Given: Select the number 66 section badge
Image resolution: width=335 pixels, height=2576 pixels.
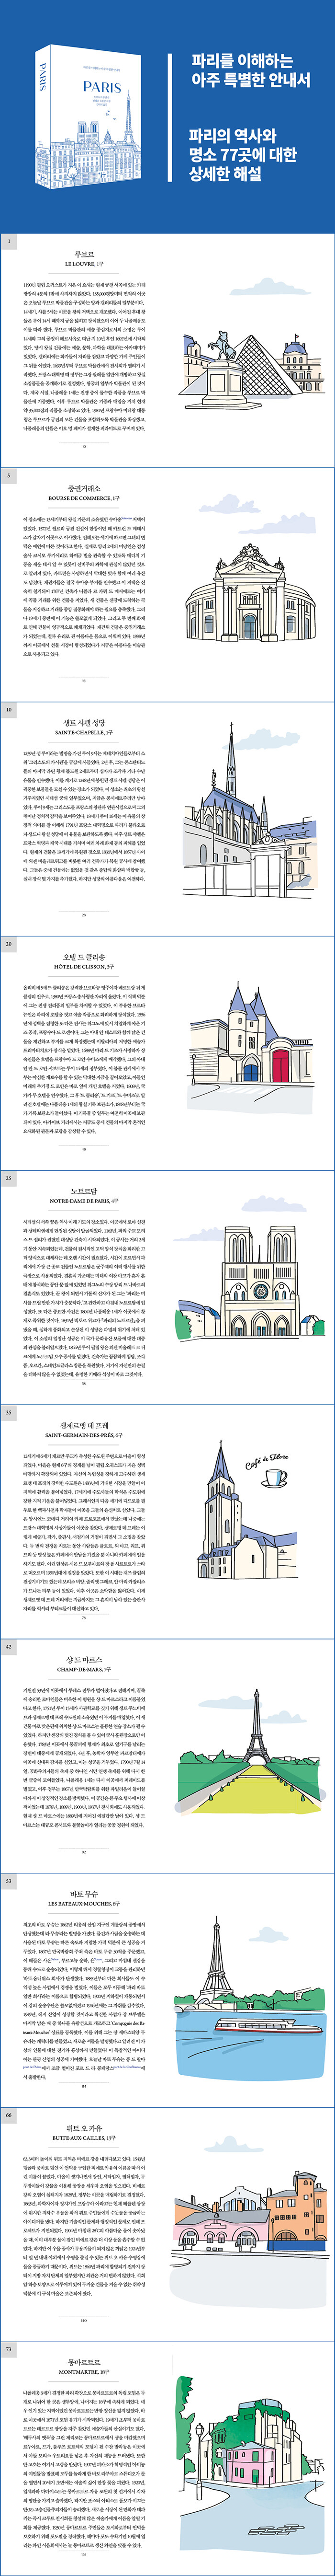Looking at the screenshot, I should 9,2114.
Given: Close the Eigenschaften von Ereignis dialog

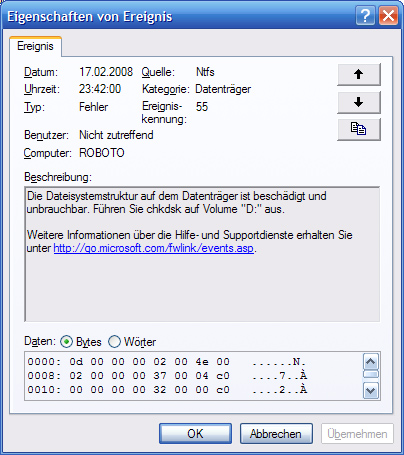Looking at the screenshot, I should pyautogui.click(x=388, y=15).
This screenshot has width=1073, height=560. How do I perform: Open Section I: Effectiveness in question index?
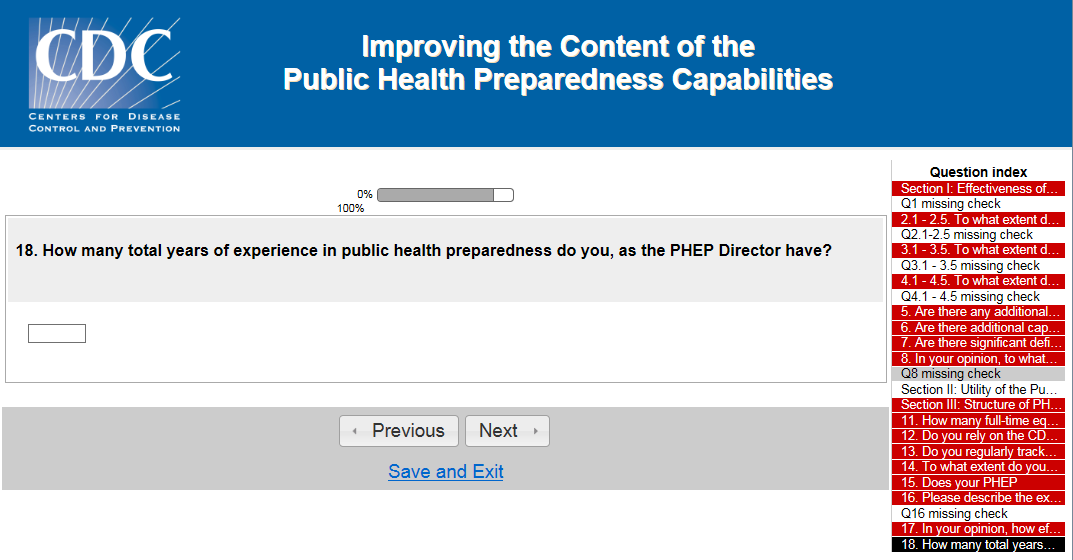click(978, 188)
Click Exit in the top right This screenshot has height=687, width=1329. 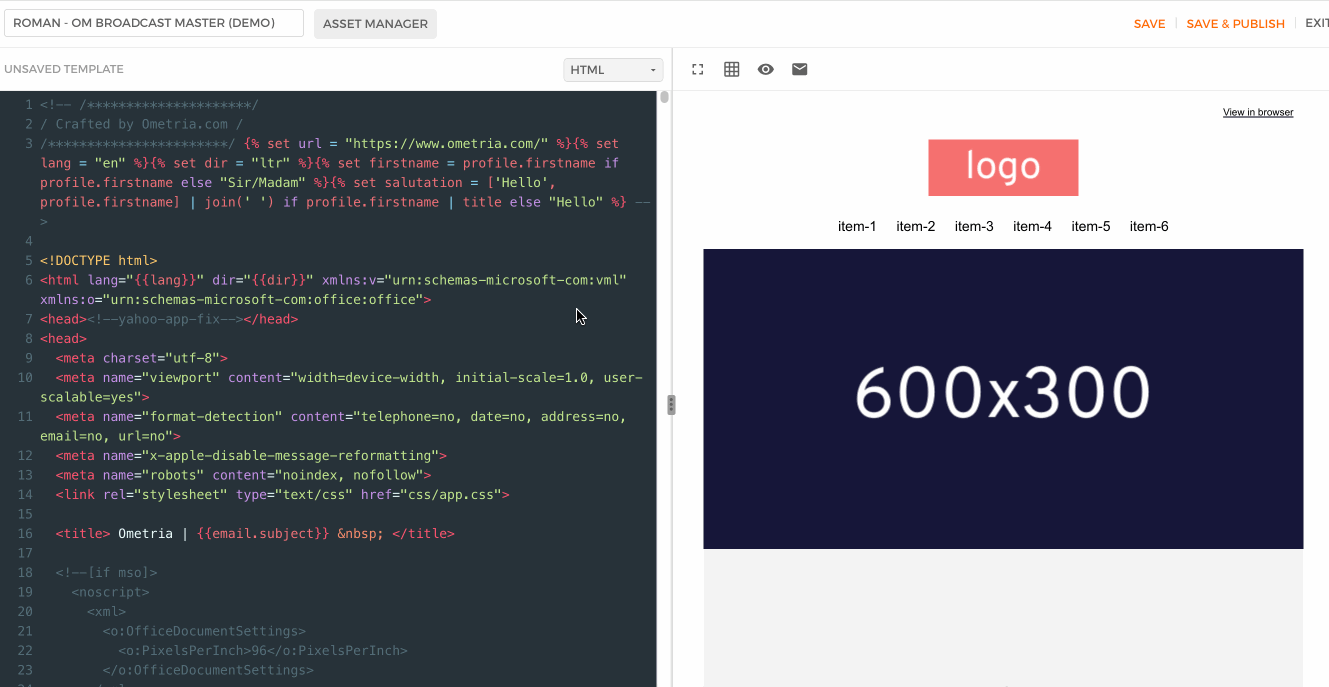1316,23
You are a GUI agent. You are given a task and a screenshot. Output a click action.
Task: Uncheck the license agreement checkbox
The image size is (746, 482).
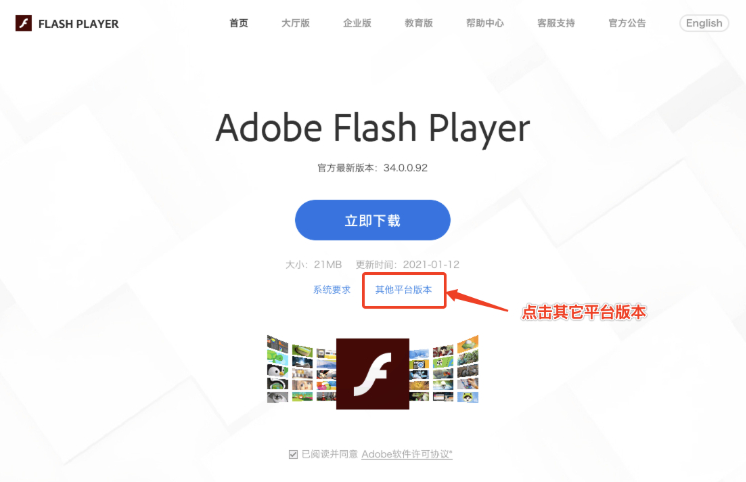(293, 454)
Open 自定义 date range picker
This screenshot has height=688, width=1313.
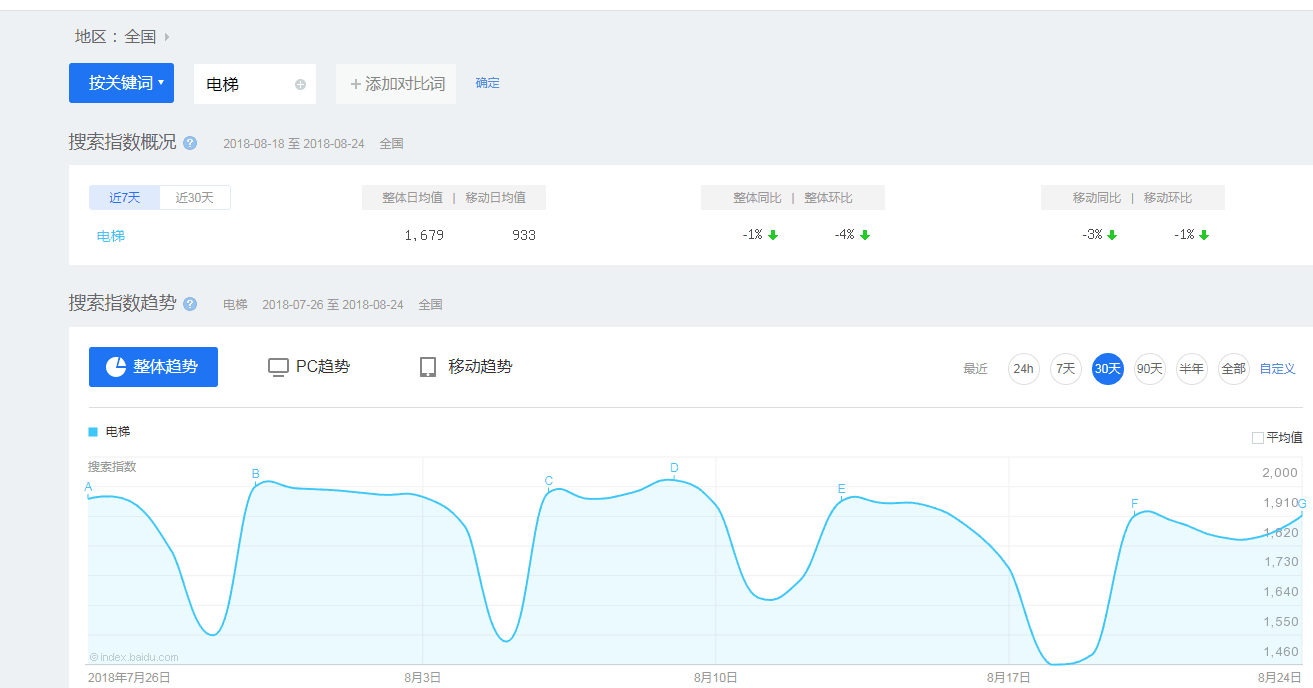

**********

The lines to write out run from the one containing "Task: Uncheck the license agreement checkbox" through the final line of the material above, both included; write them out exactly, with no pictures.

» **Reply to the exercise**:
Task: Uncheck the license agreement checkbox
The image size is (746, 482).
(293, 454)
Open 自定义 date range picker
This screenshot has height=688, width=1313.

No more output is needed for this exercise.